Across the room, a large wax sculpture by Baltimore artists JK Keller and Keetra Dean Dixon dominates the conversation. Displayed on a low pedestal, the piece reminds you of a giant bar of soap cut in half longwise, but with the colorful striations present in the cross-section of a tree. The word SUDDENLY is rendered in three-dimensional relief at the center of the thing, and it appears to have been created by repeatedly dunking the words into different colored wax, until it grew, layer by layer, not suddenly at all, into a heavy, intricate form. Next to the sculpture, viewers buzz around a text-based work by Philadelphia artist Michael Ellyson. Although it’s mostly unfinished, that apparently doesn’t matter. Ellyson’s work is an actual King James Bible, leather-bound and displayed on a pedestal, where the artist has used White-Out to cover each page line by line so that he could write the text of Darwin’s ‘Origin of Species’ back in with ballpoint pen, in his own handwriting. Not unlike the monks who originally spent thousands of hours hand-copying the holy book, Ellyson’s process is one of devotion and cramped fingers, undercut with an ironic political and religious message. However, the giant weight of his undertaking takes precedence.

Bible by Michael Ellyson 

Addressing the hugely popular commercial craft movement, Mary Smull’s small needlepoint images, framed on a back wall, marry the kitschy paint-by-numbers products with the raw materials that produce them. The top half of each image depicts a pastoral scene, rendered in chunky value shapes, while the bottom includes only strips of color created by following color instructions while ignoring the shapes. Smull’s works are colorful and pretty; her improvised stripes remind you of abstract color field paintings, which are significantly more satisfying than their pictorial top halves. The disconnect between the prescribed and the invented sections of the image creates a memorable contrast and serves as a clear reminder of the potential within the painstaking labor of traditional needlecraft.

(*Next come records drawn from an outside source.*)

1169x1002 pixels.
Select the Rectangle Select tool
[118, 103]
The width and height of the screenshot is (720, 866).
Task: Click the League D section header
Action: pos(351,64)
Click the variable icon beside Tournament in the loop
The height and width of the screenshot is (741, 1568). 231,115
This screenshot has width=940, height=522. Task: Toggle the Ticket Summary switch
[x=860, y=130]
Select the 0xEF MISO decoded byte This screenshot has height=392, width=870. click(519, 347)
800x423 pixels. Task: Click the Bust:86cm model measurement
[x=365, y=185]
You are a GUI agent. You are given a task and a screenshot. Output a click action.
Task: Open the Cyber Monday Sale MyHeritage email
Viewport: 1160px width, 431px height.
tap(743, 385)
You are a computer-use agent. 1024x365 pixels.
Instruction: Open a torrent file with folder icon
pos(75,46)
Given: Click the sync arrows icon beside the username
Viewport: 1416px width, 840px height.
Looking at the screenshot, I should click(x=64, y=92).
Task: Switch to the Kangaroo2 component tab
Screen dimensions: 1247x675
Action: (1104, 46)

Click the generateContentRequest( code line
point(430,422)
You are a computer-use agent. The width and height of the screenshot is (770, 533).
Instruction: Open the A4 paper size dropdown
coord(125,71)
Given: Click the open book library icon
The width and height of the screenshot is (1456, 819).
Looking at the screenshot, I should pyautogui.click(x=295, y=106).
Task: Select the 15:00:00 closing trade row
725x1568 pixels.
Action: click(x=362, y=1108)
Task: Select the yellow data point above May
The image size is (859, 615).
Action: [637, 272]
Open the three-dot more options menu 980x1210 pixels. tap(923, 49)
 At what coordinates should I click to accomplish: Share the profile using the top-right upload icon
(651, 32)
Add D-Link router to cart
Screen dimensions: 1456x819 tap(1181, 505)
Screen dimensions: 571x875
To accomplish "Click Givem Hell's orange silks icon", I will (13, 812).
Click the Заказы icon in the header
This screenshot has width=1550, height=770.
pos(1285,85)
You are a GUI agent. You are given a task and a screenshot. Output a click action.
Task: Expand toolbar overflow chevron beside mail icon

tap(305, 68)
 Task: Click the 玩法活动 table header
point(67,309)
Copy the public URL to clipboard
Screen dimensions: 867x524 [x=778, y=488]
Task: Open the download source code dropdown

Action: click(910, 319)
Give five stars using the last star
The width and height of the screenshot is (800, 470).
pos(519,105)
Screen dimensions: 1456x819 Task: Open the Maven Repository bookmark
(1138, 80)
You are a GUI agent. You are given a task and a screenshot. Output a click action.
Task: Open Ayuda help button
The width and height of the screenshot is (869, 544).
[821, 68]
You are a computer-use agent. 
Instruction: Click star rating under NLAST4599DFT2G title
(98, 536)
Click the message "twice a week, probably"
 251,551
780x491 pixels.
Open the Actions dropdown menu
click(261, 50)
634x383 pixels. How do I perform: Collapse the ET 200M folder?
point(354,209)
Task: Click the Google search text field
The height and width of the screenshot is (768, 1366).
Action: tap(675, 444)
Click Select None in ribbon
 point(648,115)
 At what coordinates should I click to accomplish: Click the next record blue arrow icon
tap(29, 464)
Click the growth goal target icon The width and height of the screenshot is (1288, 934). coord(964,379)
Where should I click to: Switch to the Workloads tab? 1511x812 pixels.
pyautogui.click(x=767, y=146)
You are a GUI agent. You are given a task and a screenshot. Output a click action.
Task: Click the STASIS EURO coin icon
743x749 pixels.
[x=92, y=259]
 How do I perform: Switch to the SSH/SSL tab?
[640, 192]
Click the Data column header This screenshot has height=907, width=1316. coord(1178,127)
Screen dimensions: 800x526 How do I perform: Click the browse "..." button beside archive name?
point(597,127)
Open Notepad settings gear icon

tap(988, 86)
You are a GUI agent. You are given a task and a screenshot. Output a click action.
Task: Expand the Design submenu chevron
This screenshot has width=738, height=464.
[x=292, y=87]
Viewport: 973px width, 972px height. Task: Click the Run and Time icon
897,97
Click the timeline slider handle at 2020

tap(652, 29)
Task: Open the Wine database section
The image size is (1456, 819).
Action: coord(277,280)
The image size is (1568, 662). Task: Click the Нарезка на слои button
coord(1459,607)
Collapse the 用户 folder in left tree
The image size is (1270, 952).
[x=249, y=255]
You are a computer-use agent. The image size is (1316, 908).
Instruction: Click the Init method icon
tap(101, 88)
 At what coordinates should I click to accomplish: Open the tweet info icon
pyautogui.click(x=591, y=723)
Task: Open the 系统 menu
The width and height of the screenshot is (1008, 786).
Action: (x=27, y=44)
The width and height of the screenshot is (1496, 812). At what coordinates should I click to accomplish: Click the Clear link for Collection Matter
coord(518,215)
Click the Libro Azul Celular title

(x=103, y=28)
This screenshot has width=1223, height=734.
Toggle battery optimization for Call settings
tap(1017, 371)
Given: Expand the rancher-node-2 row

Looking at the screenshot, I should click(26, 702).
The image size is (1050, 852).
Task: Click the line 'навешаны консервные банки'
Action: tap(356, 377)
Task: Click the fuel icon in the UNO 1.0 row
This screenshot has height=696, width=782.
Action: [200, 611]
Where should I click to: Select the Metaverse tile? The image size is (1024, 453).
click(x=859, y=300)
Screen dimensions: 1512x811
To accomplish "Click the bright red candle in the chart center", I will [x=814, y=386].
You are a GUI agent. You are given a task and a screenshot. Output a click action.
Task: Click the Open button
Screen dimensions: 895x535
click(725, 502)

 In the back corner, people gather in front of a video projection, titled Attempt at Perpetual Motion, by Los Angeles-based David Prince. In the video, Prince, a self-described sculptor, explorer, and lumberjack, chronicles the journey of a tree from a forest to its eventual incarnation as a wooden slinky, endlessly climbing down a set of escalator steps in a shopping mall. Loving detail, as well as a compelling narrative, creates a magical realism where objects and living organisms take on a life of their own.

Smull, Mary, Old Mill Farm #2: Commercial needlepoint kit and all its contents. 
Image courtesy of Jason Meyer 

Thanks to Division of Labor’s variety of products, there are a number of disparate outcomes presented. Some of the artists in the exhibit utilize a painstaking, labor-intensive process to gain an inner transcendence, while others use it as an excuse to slow down, to exist in the present in a constant state of possibility. The disparity in the reasoning behind the work actually makes this show more interesting and provides a number of persuasive reasons to turn off the media, to stop tweeting and texting and Facebooking, and simply exist with your materials.

Video by David Prince 

Division of Labor at Current Space features artwork by Jordan Bernier, Christian Donnelly, Mike Ellyson, Skye Gilkerson, JK Keller and Keetra Dean Dixon, Marian April Glebes, Jason Meyer, David Prince, Michael Rea, Mary Smull, and Renee Van der Stelt.